• **Exercise aim**:
Nothing but the line containing "Given: Open the 0.3米 data cable thumbnail" and the lines after it in the entries below should appear, each repeated exactly.

** Extracted data follows **

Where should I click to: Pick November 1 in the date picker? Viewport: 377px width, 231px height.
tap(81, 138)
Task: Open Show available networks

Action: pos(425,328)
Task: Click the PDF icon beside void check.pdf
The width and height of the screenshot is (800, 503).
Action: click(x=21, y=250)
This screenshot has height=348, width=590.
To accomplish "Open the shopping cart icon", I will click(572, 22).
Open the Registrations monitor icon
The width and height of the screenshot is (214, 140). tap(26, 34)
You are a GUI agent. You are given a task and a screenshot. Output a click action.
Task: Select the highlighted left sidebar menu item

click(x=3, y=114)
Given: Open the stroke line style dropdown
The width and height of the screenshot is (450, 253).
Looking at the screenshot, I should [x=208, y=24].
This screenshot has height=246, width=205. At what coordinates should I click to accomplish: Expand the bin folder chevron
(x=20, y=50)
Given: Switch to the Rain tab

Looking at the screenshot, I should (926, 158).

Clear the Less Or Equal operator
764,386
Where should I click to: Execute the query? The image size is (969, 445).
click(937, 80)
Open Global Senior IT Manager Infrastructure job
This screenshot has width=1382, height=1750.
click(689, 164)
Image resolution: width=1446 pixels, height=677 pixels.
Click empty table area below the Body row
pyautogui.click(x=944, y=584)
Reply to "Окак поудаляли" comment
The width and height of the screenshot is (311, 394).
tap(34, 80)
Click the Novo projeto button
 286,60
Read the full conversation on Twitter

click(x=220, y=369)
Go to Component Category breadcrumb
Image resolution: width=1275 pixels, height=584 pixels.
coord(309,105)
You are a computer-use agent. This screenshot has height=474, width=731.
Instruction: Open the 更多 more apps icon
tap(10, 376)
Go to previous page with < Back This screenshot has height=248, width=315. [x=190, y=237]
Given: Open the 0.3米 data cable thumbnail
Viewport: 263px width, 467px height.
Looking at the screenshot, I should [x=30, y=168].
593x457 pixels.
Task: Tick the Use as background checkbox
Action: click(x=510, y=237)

** End of Extracted data **

• **Answer section**:
Given: Open the 0.3米 data cable thumbnail
Viewport: 263px width, 467px height.
Looking at the screenshot, I should [x=30, y=168].
593x457 pixels.
Task: Tick the Use as background checkbox
Action: click(x=510, y=237)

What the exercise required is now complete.